Thursday, May 28, 2009

California Attorneys v. Schwarzenegger (Cal. Ct. App. - May 28, 2009)

I assume that the plaintiffs in this case are right, and that deputy attorneys general in California are significantly underpaid compared to other public service attorneys in California. But I am at the same time completely certain that Justice Raye is also correct that the Legislature, rather than the judiciary, is the proper place in which to seek relief for this unfortunate circumstance.

I'll might also add that I'm not especially persuaded by the statements of doom and gloom for the quality of the counsel employed in the California Attorney General's office. My experience has been that those attorneys are generally pretty darn good. And I am quite confident that the compensation for those levels has not resulted -- contrary to plaintiffs' testimony -- in the AG's Office becoming "the employer of last resort" filled by people unable to find any job elsewhere. Indeed, I think there are tons of lawyers who would much prefer the California AG's office over the jobs they have, particularly young attorneys, but who are passed over. This is especially the case for recent law school graduates, who the AG's office largely categorically refuses to hire.

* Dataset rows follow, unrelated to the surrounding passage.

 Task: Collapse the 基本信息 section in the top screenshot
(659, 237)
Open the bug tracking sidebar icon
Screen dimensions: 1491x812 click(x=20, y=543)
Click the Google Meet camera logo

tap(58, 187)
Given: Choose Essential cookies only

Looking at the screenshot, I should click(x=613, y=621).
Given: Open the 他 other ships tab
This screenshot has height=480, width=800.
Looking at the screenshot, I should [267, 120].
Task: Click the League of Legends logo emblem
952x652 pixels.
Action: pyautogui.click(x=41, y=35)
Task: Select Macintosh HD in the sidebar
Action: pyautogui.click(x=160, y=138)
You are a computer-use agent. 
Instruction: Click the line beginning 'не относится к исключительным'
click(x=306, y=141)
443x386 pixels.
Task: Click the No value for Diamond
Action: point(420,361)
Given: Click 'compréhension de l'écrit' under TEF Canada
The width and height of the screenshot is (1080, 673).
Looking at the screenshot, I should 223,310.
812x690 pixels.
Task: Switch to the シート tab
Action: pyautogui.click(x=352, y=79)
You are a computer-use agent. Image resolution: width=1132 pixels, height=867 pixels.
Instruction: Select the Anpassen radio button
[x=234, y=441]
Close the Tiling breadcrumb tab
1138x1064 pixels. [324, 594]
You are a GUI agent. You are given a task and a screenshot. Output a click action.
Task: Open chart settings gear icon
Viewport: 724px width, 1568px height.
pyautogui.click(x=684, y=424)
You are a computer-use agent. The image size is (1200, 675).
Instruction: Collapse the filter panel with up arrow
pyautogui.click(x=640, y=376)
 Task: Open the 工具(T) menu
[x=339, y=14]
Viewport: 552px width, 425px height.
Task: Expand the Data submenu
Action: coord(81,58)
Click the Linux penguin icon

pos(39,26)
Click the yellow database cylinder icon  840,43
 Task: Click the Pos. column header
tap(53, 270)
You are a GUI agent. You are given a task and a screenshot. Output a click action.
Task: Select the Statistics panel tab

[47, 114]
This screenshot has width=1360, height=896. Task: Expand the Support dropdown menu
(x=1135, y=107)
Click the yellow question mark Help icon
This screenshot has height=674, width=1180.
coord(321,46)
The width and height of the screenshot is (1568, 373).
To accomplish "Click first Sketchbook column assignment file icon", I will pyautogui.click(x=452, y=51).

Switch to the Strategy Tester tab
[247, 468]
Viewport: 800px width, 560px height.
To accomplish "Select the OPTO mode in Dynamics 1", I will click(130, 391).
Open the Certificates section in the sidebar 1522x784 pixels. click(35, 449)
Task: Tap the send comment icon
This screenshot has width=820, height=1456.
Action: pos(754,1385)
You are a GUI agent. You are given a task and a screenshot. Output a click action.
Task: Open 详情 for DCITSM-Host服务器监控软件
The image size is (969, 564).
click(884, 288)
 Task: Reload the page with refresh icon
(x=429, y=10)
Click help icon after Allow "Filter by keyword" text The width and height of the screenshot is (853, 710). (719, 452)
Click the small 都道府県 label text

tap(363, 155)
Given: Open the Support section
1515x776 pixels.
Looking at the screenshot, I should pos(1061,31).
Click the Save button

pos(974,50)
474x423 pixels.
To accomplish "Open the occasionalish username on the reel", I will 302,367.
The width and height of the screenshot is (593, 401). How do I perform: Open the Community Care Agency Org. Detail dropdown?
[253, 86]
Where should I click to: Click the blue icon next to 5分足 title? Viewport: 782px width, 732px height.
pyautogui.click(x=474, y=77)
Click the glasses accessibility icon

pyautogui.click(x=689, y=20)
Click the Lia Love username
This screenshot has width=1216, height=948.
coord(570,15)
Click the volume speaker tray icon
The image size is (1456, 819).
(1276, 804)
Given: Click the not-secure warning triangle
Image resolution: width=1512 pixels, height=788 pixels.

One (admittedly partial) solution to the crisis that Attorney General Brown identifies might be for the AG's office to revisit this detrimental policy. It's true that it's hard to hire people when you only hire people who are currently employed at jobs that make $X a year -- and often have living and mortgage obligations accordingly -- when your offer is to pay them $X/2. It's easier to hire people, by contrast, who may have the ability to make $X but who nonetheless may be persuaded to prefer a more fulfilling life in the Attorney General's Office, as those hypothetical earnings are much easier to set aside than current earnings.

So if you're willing to train from the inside, rather than making other employers do it for you, at the outset, at least some of this problem might be avoided. In any event, I'm sure that this is a problem to be solved outside the judicial system. I don't minimize the difficulties; again, I'm not pleased that many of the attorneys in this area are paid much less than either they're worth or that's received by comparable attorneys elesewhere. But I do think that the problem is both a wee bit overstated as well as potentially amenable to a solution in other fora.